Prompt Evaluation

In this tutorial, we will write a simple evaluation pipeline to evaluate a prompt that is part of an AI system, here a movie review sentiment classifier. At the end of this tutorial you’ll learn how to evaluate and iterate on a single prompt using evaluation driven development.

flowchart LR
    A["'This movie was amazing!<br/>Great acting and plot.'"] --> B["Classifier Prompt"]
    B --> C["Positive"]

We will start by testing a simple prompt that classifies movie reviews as positive or negative.

First, make sure you have installed ragas examples and setup your OpenAI API key:

pip install ragas[examples]
export OPENAI_API_KEY = "your_openai_api_key"

Now test the prompt:

python -m ragas_examples.prompt_evals.prompt

This will test the input "The movie was fantastic and I loved every moment of it!" and should output "positive".

💡 Quick Start: If you want to see the complete evaluation in action, you can jump straight to the end-to-end command that runs everything and generates the CSV results automatically.

Next, we will write down few sample inputs and expected outputs for our prompt. Then convert them to a CSV file.

import pandas as pd

samples = [{"text": "I loved the movie! It was fantastic.", "label": "positive"},
    {"text": "The movie was terrible and boring.", "label": "negative"},
    {"text": "It was an average film, nothing special.", "label": "positive"},
    {"text": "Absolutely amazing! Best movie of the year.", "label": "positive"}]
pd.DataFrame(samples).to_csv("datasets/test_dataset.csv", index=False)

Now we need to have a way to measure the performance of our prompt in this task. We will define a metric that will compare the output of our prompt with the expected output and outputs pass/fail based on it.

from ragas.metrics import discrete_metric
from ragas.metrics.result import MetricResult

@discrete_metric(name="accuracy", allowed_values=["pass", "fail"])
def my_metric(prediction: str, actual: str):
    """Calculate accuracy of the prediction."""
    return MetricResult(value="pass", reason="") if prediction == actual else MetricResult(value="fail", reason="")

Next, we will write the experiment loop that will run our prompt on the test dataset and evaluate it using the metric, and store the results in a csv file.

from ragas import experiment

@experiment()
async def run_experiment(row):

    response = run_prompt(row["text"])
    score = my_metric.score(
        prediction=response,
        actual=row["label"]
    )

    experiment_view = {
        **row,
        "response":response,
        "score":score.value,
    }
    return experiment_view

Now whenever you make a change to your prompt, you can run the experiment and see how it affects the performance of your prompt.

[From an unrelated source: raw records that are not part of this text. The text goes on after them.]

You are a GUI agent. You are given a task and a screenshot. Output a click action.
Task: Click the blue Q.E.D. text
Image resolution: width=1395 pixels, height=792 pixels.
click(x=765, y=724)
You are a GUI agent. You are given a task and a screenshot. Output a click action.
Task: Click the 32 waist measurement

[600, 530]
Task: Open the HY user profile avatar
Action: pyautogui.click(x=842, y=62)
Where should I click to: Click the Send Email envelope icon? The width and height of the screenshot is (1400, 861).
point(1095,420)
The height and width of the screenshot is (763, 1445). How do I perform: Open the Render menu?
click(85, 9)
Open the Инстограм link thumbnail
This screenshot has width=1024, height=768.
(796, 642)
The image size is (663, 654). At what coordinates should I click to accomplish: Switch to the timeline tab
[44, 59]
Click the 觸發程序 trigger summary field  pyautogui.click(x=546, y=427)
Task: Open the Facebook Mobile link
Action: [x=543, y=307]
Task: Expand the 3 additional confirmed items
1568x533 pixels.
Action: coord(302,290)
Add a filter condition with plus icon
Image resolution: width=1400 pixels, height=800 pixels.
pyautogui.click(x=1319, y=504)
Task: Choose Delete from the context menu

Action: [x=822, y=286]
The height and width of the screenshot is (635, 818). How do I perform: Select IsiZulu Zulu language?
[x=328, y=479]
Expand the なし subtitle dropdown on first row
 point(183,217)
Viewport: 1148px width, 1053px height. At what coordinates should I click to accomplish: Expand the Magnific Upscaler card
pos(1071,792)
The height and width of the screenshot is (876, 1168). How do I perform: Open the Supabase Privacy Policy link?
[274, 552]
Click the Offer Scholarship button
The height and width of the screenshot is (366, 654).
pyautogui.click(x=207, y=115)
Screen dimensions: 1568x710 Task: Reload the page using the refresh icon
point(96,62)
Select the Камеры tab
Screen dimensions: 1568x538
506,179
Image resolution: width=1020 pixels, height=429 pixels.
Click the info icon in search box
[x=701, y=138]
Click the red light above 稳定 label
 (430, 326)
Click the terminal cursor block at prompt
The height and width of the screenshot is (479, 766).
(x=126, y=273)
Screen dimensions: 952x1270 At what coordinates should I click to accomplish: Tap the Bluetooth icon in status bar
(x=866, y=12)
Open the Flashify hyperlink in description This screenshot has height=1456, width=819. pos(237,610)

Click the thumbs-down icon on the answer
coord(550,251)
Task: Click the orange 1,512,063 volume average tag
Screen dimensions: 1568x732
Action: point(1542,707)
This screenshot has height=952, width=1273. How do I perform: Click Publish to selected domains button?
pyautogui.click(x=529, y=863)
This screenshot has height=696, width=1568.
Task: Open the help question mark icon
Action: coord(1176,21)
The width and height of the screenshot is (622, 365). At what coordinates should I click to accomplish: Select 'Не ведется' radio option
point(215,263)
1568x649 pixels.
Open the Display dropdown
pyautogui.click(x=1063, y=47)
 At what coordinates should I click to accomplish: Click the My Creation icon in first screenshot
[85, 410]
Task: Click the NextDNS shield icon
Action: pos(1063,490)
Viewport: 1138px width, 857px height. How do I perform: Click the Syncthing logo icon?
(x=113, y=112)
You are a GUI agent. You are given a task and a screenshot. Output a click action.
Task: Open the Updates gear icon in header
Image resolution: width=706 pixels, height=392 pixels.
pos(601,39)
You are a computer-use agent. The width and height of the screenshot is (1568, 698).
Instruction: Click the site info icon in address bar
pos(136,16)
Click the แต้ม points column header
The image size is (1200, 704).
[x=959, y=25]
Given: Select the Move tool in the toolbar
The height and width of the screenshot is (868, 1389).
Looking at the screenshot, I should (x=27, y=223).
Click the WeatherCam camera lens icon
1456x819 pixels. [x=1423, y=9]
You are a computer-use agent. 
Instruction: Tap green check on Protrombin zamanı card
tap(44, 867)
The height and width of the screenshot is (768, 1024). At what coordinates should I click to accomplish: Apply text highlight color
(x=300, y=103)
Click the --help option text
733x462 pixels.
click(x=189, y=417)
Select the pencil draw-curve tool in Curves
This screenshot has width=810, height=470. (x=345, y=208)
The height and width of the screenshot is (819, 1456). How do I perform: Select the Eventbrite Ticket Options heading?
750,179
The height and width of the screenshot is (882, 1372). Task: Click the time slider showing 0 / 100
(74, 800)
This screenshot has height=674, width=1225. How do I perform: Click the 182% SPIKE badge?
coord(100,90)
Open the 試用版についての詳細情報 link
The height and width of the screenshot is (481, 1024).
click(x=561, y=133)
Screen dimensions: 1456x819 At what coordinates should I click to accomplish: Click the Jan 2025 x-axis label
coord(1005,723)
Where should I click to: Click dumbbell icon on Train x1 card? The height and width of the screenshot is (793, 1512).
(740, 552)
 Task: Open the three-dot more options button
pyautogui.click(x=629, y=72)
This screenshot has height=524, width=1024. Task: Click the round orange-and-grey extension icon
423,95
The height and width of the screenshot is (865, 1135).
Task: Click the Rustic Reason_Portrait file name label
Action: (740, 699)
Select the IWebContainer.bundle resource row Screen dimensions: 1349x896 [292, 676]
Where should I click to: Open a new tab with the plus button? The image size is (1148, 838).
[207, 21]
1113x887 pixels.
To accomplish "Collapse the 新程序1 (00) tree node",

Passing Additional Parameters

You can pass additional parameters like models or configurations to your experiment function:

@experiment()
async def run_experiment(row, model):
    response = run_prompt(row["text"], model=model)
    score = my_metric.score(
        prediction=response,
        actual=row["label"]
    )

    experiment_view = {
        **row,
        "response": response,
        "score": score.value,
    }
    return experiment_view

# Run with specific parameters
run_experiment.arun(dataset, "gpt-4")

# Or use keyword arguments
run_experiment.arun(dataset, model="gpt-4o")

Running the example end to end

Setup your OpenAI API key

export OPENAI_API_KEY = "your_openai_api_key"

Run the evaluation

python -m ragas_examples.prompt_evals.evals

This will:

Create the test dataset with sample movie reviews
Run the sentiment classification prompt on each sample
Evaluate the results using the accuracy metric
Export everything to a CSV file with the results

Voila! You have successfully run your first evaluation using Ragas. You can now inspect the results by opening the experiments/experiment_name.csv file.